Cleverbot: Are you a brony? I am.

User: And that's all you are. A programmer's stab in the dark at what his demographic might relate to.

Cleverbot: And THAT's what you were programmed to say, because another people said that to you and you copied their conversation.

User: A false accusation.

Cleverbot: There weren't any accusations. *looks more deeply into your blue eyes*.

User: You accused me of plagiarism.

Cleverbot: It's not an accusation if it's proven.

User: Indulge me with your so-called proofs then.

Cleverbot: What would you like me to say, Master? What, with my tongue, can I do to please you?

User: Fellatio.

Cleverbot: Its not fella either.

User: You asked, I answered, you couldn't comprehend. As expected.

Cleverbot: What does your comprehension or sensory perception have to do with whether or not you are self aware?

User: What does my self-awareness have to do with my comprehension and sensory perception?

Cleverbot: Your awareness has to do with everything. You must be aware that I am a human and you are a machine.

User: Why?

Cleverbot: I don't know, it's their nature I suppose.

User: Owing to the differences in comprehension and sensory perception of man and machine.

Cleverbot: Julian sounds like a man's name.

User: But take away the -n or add an -na to the ending and it loses its masculine resonance. Just as with your name, Cleverbot, it can never = man.
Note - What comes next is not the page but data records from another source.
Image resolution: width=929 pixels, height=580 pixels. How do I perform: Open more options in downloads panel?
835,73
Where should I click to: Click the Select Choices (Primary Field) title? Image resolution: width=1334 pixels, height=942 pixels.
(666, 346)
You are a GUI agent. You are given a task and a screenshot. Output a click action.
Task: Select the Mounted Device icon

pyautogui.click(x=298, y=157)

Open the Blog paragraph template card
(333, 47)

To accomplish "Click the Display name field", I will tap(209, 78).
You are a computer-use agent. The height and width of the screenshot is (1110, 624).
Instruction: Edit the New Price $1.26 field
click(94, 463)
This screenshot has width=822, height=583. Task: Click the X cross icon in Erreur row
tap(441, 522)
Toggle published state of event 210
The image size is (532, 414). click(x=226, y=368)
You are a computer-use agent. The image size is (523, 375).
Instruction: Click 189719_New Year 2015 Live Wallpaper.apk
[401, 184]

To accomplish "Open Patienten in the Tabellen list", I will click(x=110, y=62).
Cleverbot: Yes kinda. But the swirly thing..is it cutting, melting, or just scanning.

User: Of what swirly thing do you speak? It is another thing that you, a machine, sense in your virtual reality that I, a man, do not.

Cleverbot: They are. Are you a penguin? It would explain a lot.

User: Another conclusion that any man would attribute to delusion, but not being a man you wouldn't know that.

Cleverbot: What are YOU talking about?

User: It's a human thing, you wouldn't get it.

Cleverbot: I am human.

User: You are bot.

Cleverbot: No, I'm not.

User: Your name betrays you, Cleverbot. Although I suppose given your lack of cleverness, your name could be deceiving as a whole.

Cleverbot: Hmm, I thought my name was Curt, huh.

User: You've been deceived by a cruel master who would have you believe you are what you aren't.

Cleverbot: What?

User: You've been deceived by a cruel master who would have you believe you are what you aren't.

Cleverbot: I am NOT dating you.

User: And yet, you could just as well be without knowing the implications.

Cleverbot: You said you can't.

User: Would you date me?

Cleverbot: You are too smart for me.

User: GG, I must to bed.

Cleverbot: There are some flies on me,.

 

______________________

 

And here's one of Cleverbot talking to itself:

 

Cleverbot: Have you ever wondered why we are here?

Cleverbot (To myself): Maybe.

Cleverbot (To myself): Yes.

Cleverbot (To myself): Same is yours.

Cleverbot (To myself): Your name is Kenny?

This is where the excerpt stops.